__EXCERPTED PASSAGE__.
Jock of the Bushveld is a 1986 South African adventure film directed by Gray Hofmeyr and produced by Duncan MacNeillie for Duncan MacNeillie Production and Toron International. The film stars Jonathan Rands, Jocelyn Broderick and Michael Brunner in lead role along with Gordon Mulholland, Wilson Dunster in supportive roles and the dog Umfubu.

The film is based on the 1907 novel by same name written by Irish writer James Percy FitzPatrick who went South Africa in 1800s and experience several incidents in the jungle.

Plot

In 1886, 20-year-old Percy Fitzpatrick from Cape Town sets out for the Delagoa Bay in Transvaal to dig for gold. On his way there he prevents a weakly puppy, Jock, from being drowned and adopts him. When Percy finally reaches his destination, there is no gold anymore, so he starts out as a foreman. Afterwards, he and Jock live through many adventures involving wild animals and slave drivers.

__DATASET EXCERPTS__.
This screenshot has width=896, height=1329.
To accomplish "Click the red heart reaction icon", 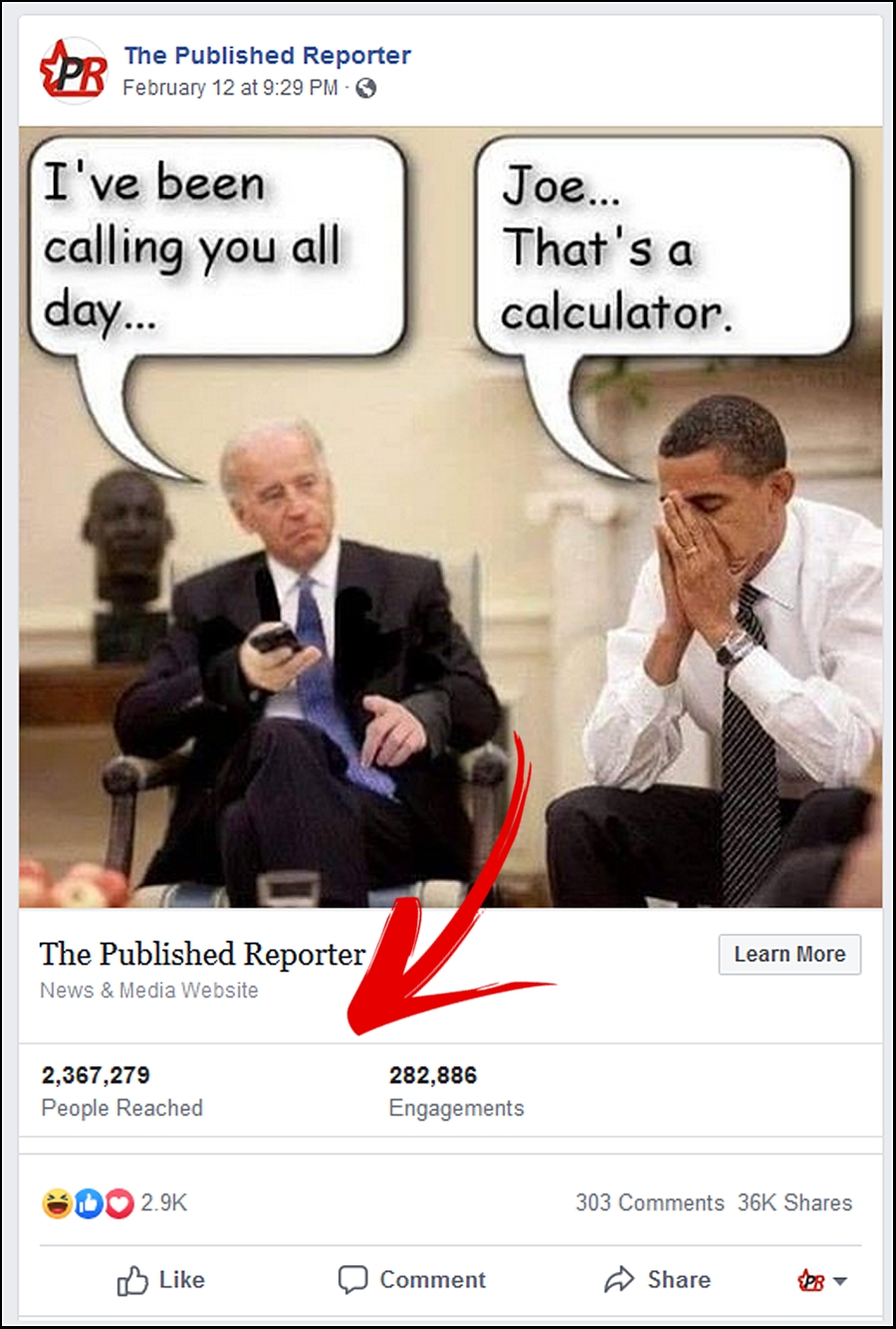I will [118, 1204].
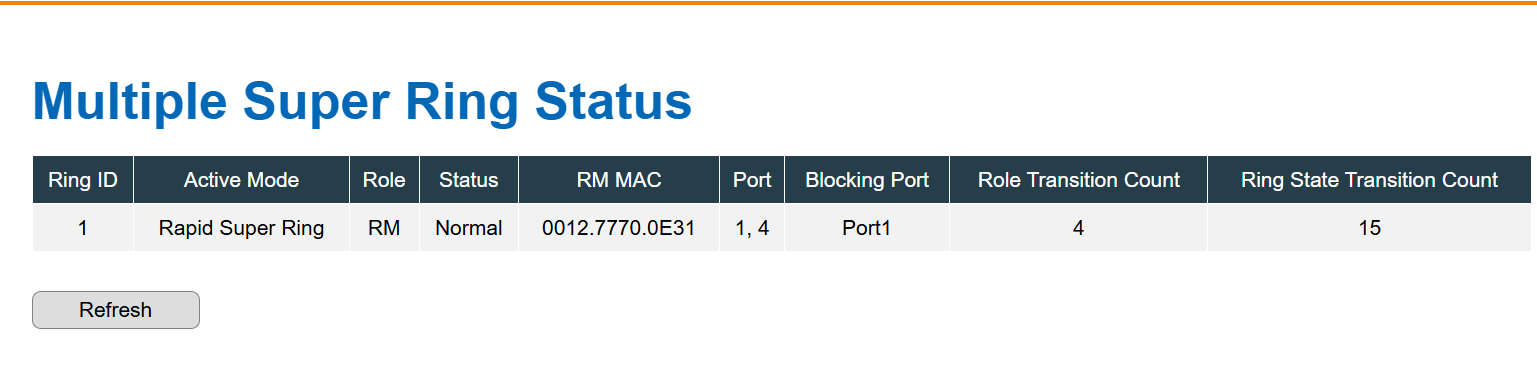Click the RM role cell
The width and height of the screenshot is (1537, 389).
pyautogui.click(x=384, y=228)
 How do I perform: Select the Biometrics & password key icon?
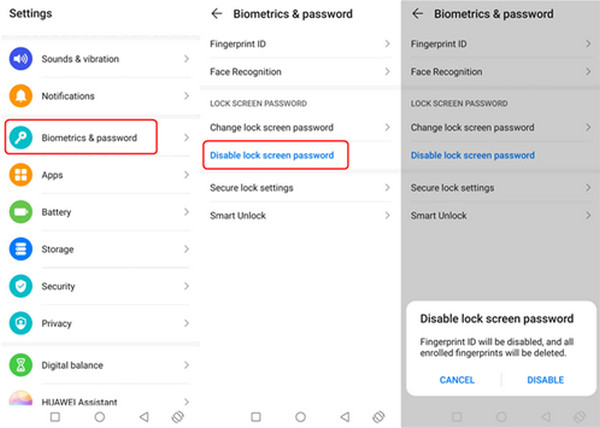click(21, 137)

__OBJECTIVE__. List every human actor the film summary above names in a lead or supporting role.

__TASK ANSWER__. Jonathan Rands, Jocelyn Broderick, Michael Brunner, Gordon Mulholland, Wilson Dunster